Increasing Thread Count (CPU‑Bound)
public class CPUUtilizationTest {
public static void main(String[] args) {
for (int j = 0; j < 6; j++) {
new Thread(new Runnable() {
@Override
public void run() {
while (true) {
}
}
}).start();
}
}
}With 6 threads, six cores become fully utilized. Adding up to 12 threads fills all cores, but further threads do not increase utilization; they only raise the load average.
I/O‑Bound Scenario
public class CPUUtilizationTest {
public static void main(String[] args) throws InterruptedException {
new Thread(new Runnable() {
@Override
public void run() {
while (true) {
for (int i = 0; i < 100_000_000L; i++) {
}
Thread.sleep(50); // simulate I/O wait
}
}
}).start();
}
}With one thread performing periodic sleep, the utilized core drops to about 50%. Increasing to 12 threads raises each core’s utilization to ~60%. With 18 threads it approaches 100%, demonstrating that I/O‑wait periods let the OS schedule other threads, improving overall CPU usage.

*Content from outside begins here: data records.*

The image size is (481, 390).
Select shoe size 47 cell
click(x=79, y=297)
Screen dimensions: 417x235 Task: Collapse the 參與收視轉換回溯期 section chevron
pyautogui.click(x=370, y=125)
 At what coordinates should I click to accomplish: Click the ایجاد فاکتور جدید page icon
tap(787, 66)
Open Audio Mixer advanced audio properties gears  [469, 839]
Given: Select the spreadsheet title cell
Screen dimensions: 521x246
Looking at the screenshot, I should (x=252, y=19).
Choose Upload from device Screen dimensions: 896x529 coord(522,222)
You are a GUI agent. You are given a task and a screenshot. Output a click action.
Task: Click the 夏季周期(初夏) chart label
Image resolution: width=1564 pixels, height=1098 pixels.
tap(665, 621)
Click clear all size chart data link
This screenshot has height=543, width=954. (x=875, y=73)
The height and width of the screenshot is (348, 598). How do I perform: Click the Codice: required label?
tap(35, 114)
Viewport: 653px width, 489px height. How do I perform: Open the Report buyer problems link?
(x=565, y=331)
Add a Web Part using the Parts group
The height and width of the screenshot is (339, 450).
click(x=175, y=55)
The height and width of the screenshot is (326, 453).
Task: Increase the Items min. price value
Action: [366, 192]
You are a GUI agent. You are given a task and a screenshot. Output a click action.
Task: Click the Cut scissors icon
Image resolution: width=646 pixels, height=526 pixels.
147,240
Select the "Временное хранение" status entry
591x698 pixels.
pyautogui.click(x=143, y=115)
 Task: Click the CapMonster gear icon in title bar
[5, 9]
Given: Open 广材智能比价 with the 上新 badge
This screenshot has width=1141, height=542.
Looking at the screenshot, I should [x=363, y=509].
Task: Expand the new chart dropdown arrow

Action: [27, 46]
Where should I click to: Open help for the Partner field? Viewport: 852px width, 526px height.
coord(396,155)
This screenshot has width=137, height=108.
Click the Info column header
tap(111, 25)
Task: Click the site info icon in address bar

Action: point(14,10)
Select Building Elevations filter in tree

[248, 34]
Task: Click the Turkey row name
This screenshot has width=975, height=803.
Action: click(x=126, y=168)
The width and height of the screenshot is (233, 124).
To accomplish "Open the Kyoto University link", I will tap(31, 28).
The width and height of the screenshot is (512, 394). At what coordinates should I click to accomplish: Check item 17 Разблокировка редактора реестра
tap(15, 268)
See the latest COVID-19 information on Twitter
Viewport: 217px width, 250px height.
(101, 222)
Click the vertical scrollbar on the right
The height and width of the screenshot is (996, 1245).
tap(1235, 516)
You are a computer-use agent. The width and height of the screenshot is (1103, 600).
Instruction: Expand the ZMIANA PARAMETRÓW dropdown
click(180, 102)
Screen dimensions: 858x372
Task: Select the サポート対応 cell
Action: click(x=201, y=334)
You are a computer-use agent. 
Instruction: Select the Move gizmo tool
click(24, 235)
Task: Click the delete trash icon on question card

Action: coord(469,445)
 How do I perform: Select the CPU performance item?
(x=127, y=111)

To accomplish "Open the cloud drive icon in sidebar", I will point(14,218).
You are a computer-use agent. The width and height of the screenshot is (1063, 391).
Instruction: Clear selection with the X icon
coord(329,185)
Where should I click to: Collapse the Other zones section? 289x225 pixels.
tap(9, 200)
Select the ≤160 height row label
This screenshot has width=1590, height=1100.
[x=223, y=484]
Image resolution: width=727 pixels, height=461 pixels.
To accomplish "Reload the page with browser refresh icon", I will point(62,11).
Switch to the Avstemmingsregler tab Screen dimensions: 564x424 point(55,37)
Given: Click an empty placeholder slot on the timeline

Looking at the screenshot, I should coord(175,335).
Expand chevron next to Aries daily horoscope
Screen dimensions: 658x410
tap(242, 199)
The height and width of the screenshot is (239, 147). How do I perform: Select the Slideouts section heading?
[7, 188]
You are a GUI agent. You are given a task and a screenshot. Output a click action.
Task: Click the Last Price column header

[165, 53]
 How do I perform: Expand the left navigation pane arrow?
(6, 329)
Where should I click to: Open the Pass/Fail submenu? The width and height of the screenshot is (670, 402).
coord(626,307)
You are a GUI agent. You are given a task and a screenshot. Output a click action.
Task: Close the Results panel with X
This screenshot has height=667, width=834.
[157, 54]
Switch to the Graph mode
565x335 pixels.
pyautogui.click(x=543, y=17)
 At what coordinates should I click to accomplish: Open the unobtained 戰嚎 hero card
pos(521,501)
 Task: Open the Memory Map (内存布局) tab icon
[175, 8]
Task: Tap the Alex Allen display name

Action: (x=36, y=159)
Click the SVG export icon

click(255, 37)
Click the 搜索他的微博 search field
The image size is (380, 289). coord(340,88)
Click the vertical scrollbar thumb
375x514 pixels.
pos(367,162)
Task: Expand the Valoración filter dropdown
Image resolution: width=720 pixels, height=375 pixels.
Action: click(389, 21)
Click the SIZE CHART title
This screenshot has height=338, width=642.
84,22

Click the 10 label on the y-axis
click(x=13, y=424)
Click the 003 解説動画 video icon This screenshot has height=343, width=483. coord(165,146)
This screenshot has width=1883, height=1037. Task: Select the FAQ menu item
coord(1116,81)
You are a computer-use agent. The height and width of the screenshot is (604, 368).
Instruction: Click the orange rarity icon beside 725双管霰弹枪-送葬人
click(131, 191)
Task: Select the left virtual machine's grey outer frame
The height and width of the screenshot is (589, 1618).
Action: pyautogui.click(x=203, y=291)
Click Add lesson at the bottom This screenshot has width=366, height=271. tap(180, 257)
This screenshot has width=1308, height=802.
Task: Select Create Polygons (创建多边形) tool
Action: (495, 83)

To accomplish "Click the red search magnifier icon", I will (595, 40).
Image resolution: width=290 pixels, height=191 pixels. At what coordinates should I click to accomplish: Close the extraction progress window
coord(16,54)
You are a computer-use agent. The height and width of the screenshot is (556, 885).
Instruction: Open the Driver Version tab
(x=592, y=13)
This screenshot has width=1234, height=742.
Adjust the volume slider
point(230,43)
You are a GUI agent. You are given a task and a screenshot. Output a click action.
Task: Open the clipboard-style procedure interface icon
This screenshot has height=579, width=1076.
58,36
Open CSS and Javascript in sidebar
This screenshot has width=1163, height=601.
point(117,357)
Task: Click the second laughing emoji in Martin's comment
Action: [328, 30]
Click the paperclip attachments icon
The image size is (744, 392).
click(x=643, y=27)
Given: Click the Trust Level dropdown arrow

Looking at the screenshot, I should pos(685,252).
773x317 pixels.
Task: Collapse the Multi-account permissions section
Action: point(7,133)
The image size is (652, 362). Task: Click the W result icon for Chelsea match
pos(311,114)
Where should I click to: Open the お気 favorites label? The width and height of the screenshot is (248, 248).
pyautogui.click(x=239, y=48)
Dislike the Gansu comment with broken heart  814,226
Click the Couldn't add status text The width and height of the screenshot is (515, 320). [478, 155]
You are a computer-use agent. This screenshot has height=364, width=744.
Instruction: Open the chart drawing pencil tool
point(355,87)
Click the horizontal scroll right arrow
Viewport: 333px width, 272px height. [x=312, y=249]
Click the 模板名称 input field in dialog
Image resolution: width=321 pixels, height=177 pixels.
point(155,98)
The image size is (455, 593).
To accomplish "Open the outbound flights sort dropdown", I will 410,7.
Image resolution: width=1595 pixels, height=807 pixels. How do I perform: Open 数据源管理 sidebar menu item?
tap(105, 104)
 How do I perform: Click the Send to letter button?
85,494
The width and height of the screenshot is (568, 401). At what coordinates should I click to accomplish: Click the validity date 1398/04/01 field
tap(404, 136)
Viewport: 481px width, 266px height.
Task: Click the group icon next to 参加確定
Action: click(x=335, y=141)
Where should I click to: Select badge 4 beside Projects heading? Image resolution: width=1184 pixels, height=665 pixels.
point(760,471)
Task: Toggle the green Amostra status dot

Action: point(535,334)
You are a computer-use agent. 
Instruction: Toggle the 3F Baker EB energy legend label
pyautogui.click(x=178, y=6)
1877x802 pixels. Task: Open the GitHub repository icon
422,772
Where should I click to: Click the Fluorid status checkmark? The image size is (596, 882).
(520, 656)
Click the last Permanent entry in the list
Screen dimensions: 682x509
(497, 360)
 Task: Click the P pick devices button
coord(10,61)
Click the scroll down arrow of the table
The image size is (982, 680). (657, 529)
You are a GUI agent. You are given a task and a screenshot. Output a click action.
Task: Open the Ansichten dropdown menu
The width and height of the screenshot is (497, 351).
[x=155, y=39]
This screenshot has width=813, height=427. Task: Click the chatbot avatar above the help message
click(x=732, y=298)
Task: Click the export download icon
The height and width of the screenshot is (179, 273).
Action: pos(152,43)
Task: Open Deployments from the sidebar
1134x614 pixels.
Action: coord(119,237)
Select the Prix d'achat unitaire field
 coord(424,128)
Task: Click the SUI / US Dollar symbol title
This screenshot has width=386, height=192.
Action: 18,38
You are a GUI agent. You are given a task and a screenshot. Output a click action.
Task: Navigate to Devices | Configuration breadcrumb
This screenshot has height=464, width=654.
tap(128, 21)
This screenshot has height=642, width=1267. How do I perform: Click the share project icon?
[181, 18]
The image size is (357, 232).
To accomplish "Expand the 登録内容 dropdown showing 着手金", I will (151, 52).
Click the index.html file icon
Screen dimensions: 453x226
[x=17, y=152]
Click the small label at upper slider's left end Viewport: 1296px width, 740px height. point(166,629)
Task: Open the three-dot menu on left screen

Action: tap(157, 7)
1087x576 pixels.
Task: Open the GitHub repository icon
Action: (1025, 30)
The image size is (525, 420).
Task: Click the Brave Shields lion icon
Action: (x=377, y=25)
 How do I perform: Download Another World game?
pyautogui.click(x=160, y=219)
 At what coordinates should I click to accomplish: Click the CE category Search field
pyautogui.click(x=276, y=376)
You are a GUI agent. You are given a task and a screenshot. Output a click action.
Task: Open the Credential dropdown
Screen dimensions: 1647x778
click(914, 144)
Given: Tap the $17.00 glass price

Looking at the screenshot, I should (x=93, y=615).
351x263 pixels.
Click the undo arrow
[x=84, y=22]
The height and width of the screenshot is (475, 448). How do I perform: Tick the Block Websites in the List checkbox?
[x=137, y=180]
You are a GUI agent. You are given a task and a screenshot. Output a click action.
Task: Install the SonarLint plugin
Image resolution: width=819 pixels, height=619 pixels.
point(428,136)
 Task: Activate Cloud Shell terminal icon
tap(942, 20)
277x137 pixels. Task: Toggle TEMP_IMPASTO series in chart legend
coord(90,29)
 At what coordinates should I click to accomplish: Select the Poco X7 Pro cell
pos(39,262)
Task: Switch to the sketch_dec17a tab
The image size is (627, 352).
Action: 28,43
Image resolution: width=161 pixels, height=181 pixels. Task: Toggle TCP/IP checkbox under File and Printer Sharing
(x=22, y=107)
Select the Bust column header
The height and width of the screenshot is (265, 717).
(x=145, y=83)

When the I/O wait frequency is increased (shorter compute loop, same 18 threads), per‑core utilization falls to around 70%, showing that more frequent I/O pauses reduce CPU load per core.
Key Takeaways
One CPU‑bound thread can fully occupy a core; a multi‑core CPU can run at most as many such threads as it has cores.
Running more CPU‑bound threads than cores causes excessive context switching, raising load without improving throughput.
I/O‑bound threads free the CPU during wait periods, allowing the OS to keep the CPU busy with other work and increasing overall utilization.
The higher the I/O‑wait frequency or the longer the wait, the lower the per‑core utilization, but more threads can be scheduled concurrently.
Thread‑Count Formula (from *Java Concurrency in Practice*)
To achieve a target CPU utilization:
threads = cores × targetUtil × (1 + waitTime / computeTime)Example: target 90% utilization on 12 cores with a 50 ms wait and a 50 ms compute loop yields ≈ 22 threads.
Conversely, you can estimate utilization from thread count:
utilization ≈ threads / (cores × (1 + waitTime / computeTime))In real applications, accurately measuring wait and compute times is difficult because workloads mix computation, memory access, and I/O.
Practical Thread‑Pool Sizing
In production Java services (e.g., Spring Boot with Tomcat, HikariCP, G1 GC), many other threads already exist. Therefore, the formula alone is insufficient; you must:
Identify other processes and JVM threads that may compete for CPU.
Define goals such as acceptable CPU utilization, GC pause frequency, and throughput.
Analyze bottlenecks (e.g., external service limits, connection‑pool size).
Iteratively increase or decrease thread‑pool size and measure the impact.
There is no universal answer; start with the number of CPU cores and adjust based on testing and the specific workload.
Appendix
Java: Get CPU Core Count
Runtime.getRuntime().availableProcessors(); // returns logical core count, e.g., 12 for a 6‑core/12‑thread CPULinux: Get CPU Core Count
# Total physical cores = physical CPUs × cores per CPU
cat /proc/cpuinfo | grep "physical id" | sort | uniq | wc -l
# Cores per physical CPU
cat /proc/cpuinfo | grep "cpu cores" | uniq
# Logical CPUs
cat /proc/cpuinfo | grep "processor" | wc -lImages illustrating the test results are omitted for brevity.